### PROBLEM
Show all lines of the listing that hold the word "agent".

### RECORDED DATA
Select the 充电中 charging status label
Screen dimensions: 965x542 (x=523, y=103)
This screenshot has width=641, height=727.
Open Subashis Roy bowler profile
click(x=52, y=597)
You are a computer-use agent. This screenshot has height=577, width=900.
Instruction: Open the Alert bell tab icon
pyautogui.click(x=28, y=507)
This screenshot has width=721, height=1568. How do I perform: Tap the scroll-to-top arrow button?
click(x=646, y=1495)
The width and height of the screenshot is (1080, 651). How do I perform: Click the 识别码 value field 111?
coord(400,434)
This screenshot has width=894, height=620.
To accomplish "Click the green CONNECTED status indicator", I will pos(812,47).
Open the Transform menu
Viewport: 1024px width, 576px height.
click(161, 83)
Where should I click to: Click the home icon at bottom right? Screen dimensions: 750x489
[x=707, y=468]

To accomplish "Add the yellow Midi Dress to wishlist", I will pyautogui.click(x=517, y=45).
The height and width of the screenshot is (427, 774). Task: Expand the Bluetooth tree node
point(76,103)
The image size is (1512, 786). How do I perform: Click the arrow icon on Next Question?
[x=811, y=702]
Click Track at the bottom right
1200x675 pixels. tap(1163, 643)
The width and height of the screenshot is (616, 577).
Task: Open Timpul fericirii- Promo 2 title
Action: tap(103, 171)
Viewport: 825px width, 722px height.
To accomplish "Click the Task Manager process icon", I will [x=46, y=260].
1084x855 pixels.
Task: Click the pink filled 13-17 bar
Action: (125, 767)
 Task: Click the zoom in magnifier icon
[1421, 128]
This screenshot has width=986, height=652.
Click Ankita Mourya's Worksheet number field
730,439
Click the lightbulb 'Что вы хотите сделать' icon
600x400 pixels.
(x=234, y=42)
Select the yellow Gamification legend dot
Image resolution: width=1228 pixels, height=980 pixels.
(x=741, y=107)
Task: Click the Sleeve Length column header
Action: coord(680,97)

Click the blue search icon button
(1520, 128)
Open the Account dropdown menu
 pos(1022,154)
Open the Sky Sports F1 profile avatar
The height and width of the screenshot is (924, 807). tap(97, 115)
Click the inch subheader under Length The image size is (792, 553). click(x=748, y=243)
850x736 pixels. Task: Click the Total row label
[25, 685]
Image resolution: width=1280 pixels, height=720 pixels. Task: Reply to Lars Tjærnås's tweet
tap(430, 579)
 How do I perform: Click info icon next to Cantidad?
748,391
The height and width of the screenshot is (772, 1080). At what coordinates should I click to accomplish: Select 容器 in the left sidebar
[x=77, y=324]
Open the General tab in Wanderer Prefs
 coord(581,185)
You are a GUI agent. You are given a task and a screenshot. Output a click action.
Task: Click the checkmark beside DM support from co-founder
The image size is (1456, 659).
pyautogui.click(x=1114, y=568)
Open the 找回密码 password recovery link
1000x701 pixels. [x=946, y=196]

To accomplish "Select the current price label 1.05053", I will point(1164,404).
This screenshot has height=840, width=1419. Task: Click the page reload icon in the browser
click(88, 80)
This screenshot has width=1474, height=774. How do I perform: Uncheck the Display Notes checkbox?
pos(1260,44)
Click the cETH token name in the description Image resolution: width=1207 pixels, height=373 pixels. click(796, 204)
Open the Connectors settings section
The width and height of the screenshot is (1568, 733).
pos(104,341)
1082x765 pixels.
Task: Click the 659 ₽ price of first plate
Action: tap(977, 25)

### TASK ANSWER
You are a computer-use agent. This screenshot has height=577, width=900.
You are a GUI agent. You are given a task and a screenshot. Output a click action.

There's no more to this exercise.